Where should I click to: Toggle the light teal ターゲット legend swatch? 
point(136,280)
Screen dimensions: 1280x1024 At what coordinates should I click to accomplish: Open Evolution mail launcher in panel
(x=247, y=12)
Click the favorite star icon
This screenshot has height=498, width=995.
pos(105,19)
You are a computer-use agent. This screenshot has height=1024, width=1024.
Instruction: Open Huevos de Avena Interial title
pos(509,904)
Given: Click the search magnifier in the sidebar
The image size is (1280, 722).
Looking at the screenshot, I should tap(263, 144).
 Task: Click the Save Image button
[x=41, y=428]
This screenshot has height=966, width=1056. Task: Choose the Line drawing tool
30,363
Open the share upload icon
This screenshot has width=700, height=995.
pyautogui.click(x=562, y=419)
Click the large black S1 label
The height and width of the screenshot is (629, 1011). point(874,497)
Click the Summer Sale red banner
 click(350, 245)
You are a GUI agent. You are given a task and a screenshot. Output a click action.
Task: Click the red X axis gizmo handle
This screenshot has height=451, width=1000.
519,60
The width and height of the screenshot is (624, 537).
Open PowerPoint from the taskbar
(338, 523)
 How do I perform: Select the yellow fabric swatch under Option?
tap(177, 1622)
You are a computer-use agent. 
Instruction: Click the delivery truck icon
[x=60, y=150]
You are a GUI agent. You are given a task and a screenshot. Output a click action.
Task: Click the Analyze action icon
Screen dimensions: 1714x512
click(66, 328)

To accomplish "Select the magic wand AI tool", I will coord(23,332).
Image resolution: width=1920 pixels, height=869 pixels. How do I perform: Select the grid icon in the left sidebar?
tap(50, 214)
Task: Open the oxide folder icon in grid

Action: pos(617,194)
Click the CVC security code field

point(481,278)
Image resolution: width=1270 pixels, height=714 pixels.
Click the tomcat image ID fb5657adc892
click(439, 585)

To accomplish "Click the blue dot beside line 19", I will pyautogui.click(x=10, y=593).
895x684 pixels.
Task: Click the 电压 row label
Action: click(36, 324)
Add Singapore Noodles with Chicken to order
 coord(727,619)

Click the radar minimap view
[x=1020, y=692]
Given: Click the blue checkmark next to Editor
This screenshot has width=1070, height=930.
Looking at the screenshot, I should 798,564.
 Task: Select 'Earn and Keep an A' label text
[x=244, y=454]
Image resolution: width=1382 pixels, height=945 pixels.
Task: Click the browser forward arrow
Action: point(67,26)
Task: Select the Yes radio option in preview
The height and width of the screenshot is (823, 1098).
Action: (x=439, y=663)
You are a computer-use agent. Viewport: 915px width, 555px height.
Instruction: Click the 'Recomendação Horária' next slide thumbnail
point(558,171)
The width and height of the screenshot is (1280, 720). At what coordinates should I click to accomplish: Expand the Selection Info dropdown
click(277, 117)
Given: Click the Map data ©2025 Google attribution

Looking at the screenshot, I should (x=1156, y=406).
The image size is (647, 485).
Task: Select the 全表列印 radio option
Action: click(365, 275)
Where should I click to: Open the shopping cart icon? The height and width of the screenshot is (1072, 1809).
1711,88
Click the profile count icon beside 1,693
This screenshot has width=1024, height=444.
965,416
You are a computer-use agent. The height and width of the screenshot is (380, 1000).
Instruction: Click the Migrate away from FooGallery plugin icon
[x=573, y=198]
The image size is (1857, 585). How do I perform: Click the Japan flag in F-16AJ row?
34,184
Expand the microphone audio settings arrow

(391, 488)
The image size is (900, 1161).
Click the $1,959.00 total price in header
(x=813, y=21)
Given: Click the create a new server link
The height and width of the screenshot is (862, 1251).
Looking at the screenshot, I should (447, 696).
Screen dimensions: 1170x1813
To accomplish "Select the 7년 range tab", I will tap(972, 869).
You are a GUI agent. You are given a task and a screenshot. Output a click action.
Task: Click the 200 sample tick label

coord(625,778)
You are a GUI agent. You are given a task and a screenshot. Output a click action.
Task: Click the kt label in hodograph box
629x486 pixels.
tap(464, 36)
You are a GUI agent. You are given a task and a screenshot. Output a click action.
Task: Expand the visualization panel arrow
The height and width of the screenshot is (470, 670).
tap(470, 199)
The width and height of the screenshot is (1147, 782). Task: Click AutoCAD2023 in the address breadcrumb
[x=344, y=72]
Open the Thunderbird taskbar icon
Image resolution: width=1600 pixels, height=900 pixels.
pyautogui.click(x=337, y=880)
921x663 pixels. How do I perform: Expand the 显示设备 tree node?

::::::::

Problem statement - Wherever a line in the listing contains the word "computer", copy that line out.

Expected answer -
You are a computer-use agent. This screenshot has height=1024, width=1024.
You are a computer-use agent. 
You are a computer-use agent. Viewport: 915px width, 555px height.
You are a computer-use agent. The height and width of the screenshot is (380, 1000).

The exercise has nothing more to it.